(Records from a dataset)
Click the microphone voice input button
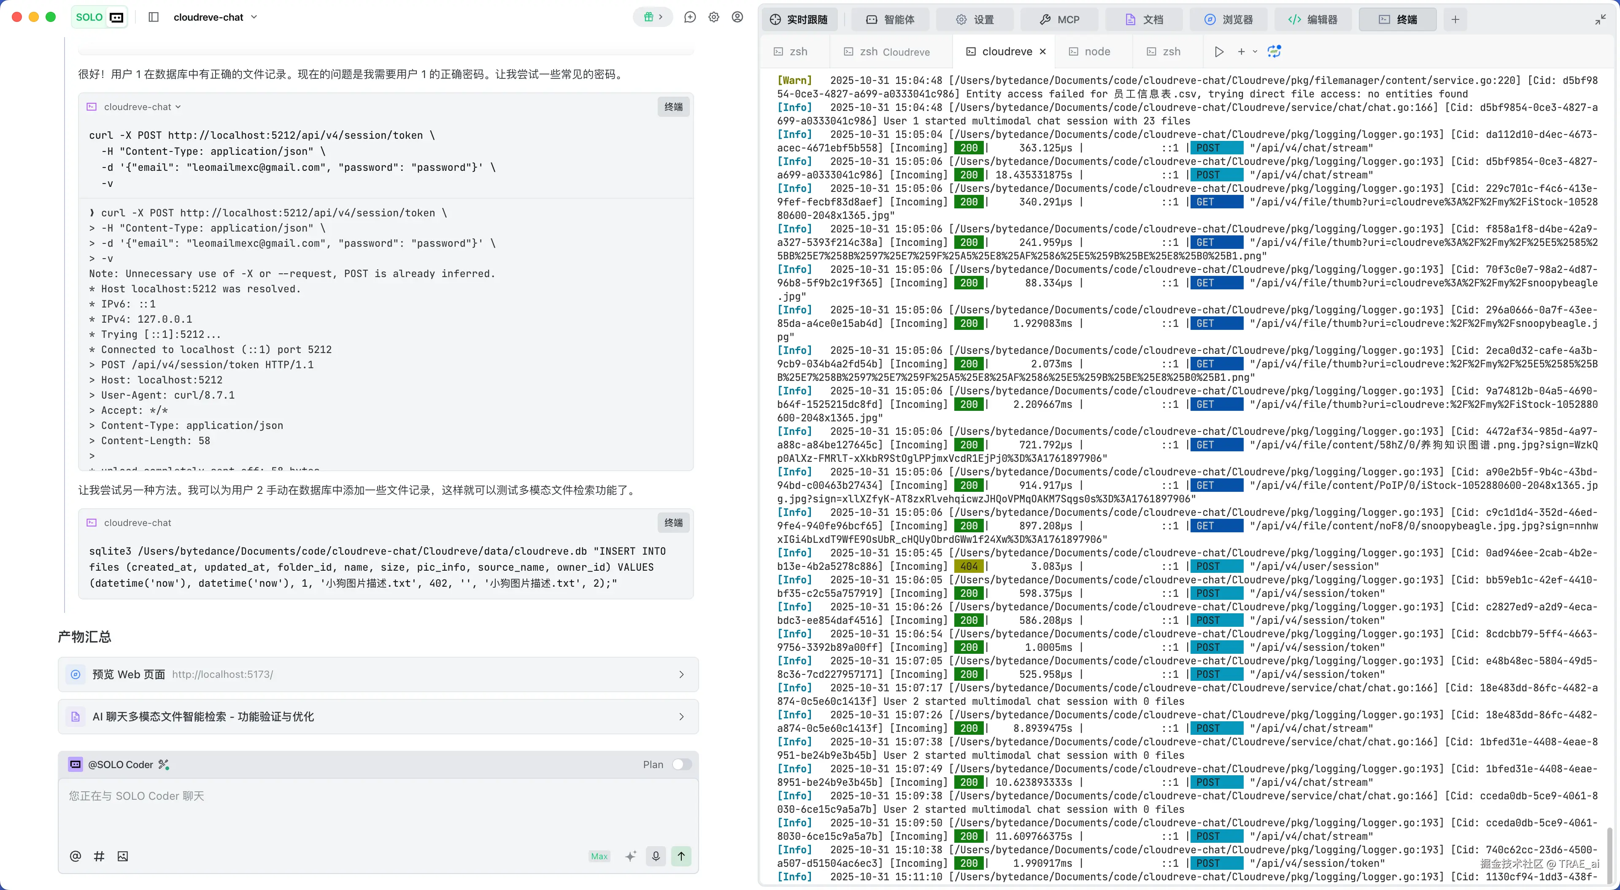The width and height of the screenshot is (1620, 890). click(x=656, y=856)
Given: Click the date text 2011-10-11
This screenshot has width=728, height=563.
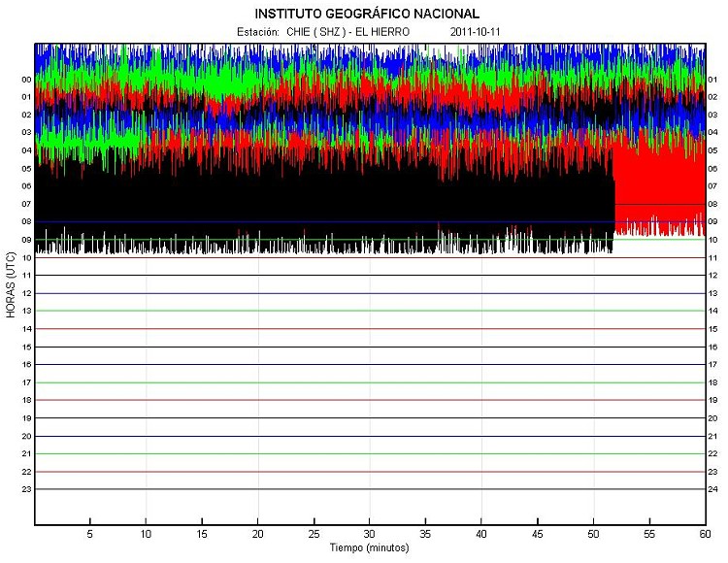Looking at the screenshot, I should [x=476, y=32].
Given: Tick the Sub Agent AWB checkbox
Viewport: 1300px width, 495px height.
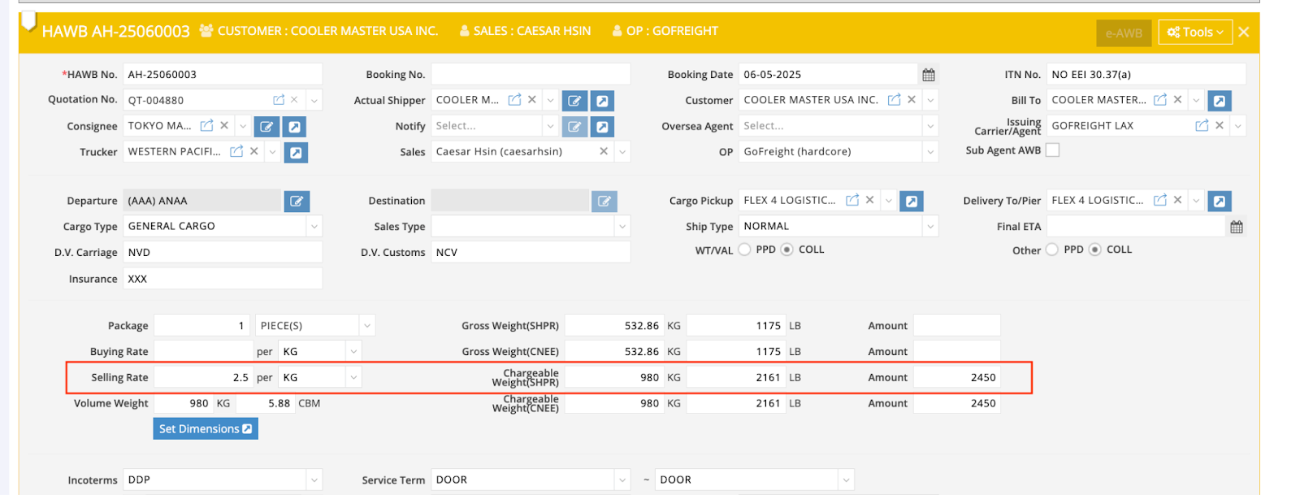Looking at the screenshot, I should pos(1053,150).
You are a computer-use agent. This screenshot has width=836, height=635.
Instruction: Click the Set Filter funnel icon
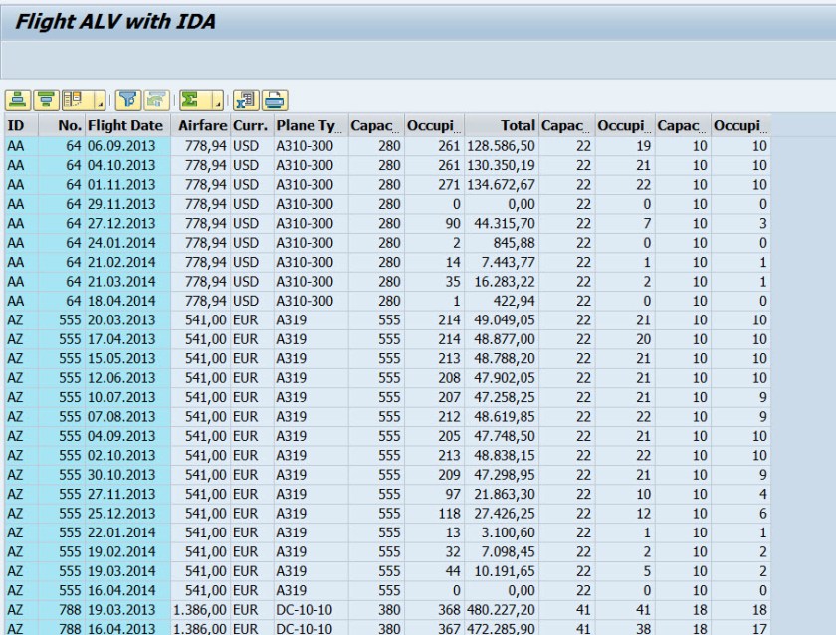point(127,99)
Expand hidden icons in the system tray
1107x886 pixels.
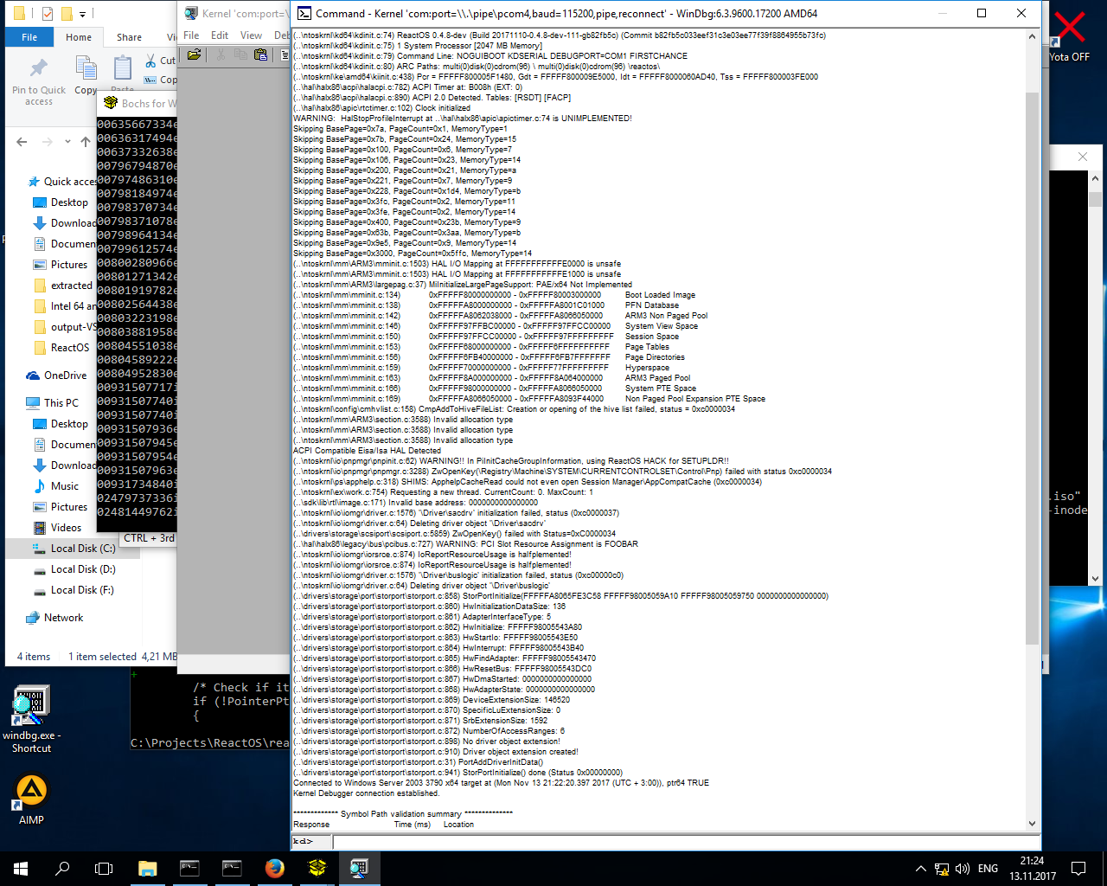[919, 869]
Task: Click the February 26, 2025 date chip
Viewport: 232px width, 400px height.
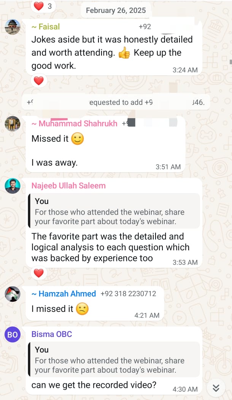Action: click(x=116, y=11)
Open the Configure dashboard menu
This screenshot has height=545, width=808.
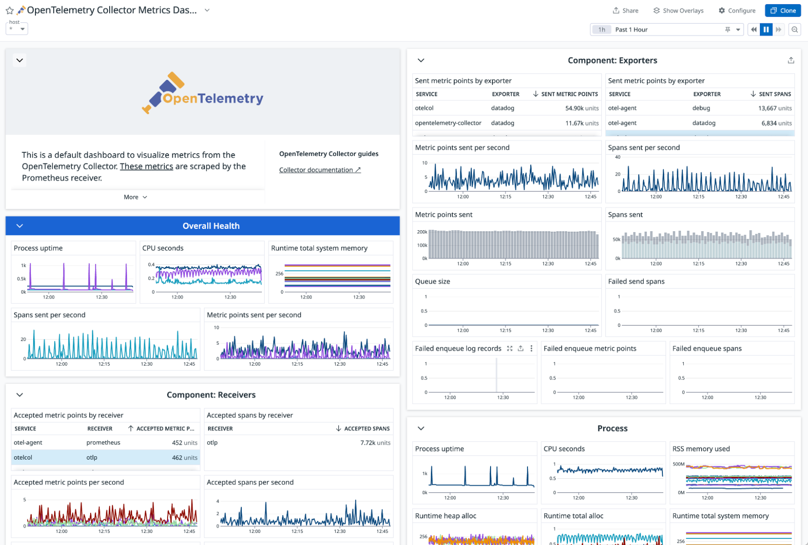[737, 10]
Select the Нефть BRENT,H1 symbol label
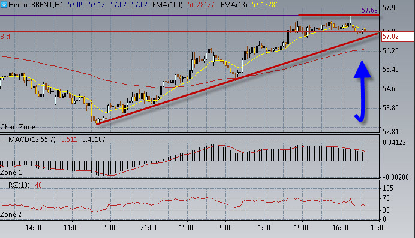The image size is (415, 238). (x=36, y=4)
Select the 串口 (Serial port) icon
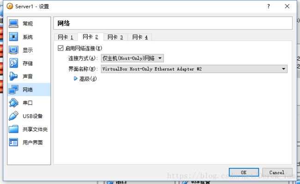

PROBLEM TO WORK ON - Reproduce all of the entries above with "Select" substituted by "Choose" and leave everything else unchanged. Omit the pictures from your answer.

TASK OUTPUT -
Click the microphone voice input button
The width and height of the screenshot is (1620, 890). click(x=656, y=856)
Given: Click the date text 2011-10-11
This screenshot has width=728, height=563.
Looking at the screenshot, I should [x=476, y=32].
Given: Tick the Sub Agent AWB checkbox
Viewport: 1300px width, 495px height.
Looking at the screenshot, I should pos(1053,150).
You are a computer-use agent. This screenshot has width=836, height=635.
Instruction: Click the Set Filter funnel icon
point(127,99)
Expand hidden icons in the system tray
1107x886 pixels.
[919, 869]
Task: Click the February 26, 2025 date chip
Viewport: 232px width, 400px height.
Action: click(x=116, y=11)
Open the Configure dashboard menu
This screenshot has height=545, width=808.
[737, 10]
Choose the Нефть BRENT,H1 symbol label
The image size is (415, 238). (x=36, y=4)
Choose the 串口 (Serial port) icon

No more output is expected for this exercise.